In this module we will be introduced to what machine learning is and does. We will build the necessary vocabulary for working with data and models and develop an understanding of the different types of machine learning. We will conclude with a critical discussion of what machine learning can do well and cannot (or should not) do.
The Modeling Process
In this module we will discuss the key steps in the process of building machine learning models. We will learn about the sources of model complexity and how complexity impacts a model's performance. We will wrap up with a discussion of strategies for comparing different models to select the optimal model for production.
Evaluating & Interpreting Models
In this module we will learn how to define appropriate outcome and output metrics for AI projects. We will then discuss key metrics for evaluating regression and classification models and how to select one for use. We will wrap up with a discussion of common sources of error in machine learning projects and how to troubleshoot poor performance.
Linear Models
In this module we will explore the use of linear models for regression and classification. We will begin with introducing linear regression and continue with a discussion on how to make linear regression work better through regularization.

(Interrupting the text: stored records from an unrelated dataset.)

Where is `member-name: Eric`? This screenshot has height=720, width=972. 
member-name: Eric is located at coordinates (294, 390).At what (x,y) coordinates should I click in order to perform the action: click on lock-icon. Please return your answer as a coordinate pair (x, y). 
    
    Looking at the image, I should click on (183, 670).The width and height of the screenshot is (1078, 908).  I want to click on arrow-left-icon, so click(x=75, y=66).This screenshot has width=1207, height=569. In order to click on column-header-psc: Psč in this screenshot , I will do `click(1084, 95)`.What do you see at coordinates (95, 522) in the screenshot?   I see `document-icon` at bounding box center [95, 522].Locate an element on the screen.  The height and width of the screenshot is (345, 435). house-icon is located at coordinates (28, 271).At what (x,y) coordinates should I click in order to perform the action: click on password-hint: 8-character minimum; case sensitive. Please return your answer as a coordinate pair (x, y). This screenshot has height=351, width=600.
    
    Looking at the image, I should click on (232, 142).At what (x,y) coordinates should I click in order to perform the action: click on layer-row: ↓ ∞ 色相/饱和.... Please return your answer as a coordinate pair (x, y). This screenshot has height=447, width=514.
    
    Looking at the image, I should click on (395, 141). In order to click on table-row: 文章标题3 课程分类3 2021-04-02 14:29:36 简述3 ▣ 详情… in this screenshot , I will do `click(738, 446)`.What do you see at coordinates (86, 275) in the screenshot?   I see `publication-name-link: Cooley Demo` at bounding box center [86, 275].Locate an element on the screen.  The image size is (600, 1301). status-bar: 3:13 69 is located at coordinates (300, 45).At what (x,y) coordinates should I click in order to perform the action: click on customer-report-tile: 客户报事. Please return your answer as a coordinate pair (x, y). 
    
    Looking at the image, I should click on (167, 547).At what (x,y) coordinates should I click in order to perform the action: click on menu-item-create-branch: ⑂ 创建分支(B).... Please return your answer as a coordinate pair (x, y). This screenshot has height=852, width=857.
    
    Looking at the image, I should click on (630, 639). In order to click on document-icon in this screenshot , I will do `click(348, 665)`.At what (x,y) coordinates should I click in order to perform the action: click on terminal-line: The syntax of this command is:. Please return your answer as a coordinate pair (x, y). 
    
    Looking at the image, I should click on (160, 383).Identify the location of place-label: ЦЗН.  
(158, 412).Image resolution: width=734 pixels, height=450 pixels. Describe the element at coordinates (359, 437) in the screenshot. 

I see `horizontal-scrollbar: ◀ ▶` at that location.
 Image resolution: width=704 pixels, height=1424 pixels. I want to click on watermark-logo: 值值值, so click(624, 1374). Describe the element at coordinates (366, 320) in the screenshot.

We will then switch to classification and introduce the logistic regression model for both binary and multi-class classification problems.
Trees, Ensemble Models and Clustering
We will begin this model with a discussion of tree models and their value in modeling compex non-linear problems. We will then introduce the method of creating ensemble models and their benefits. We will wrap this module up by switching gears to unsupervised learning and discussing clustering and the popular K-Means clustering approach.
Deep Learning & Course Project
Our final module in this course will focus on a hot area of machine learning called deep learning, or the use of multi-layer neural networks. We will develop an understanding of the intuition and key mathematical principles behind how neural networks work. We will then discuss common applications of deep learning in computer vision and natural language processing. We will wrap up the course with our course project, where you will have an opportunity to apply the modeling process and best practices you have learned to create your own machine learning model.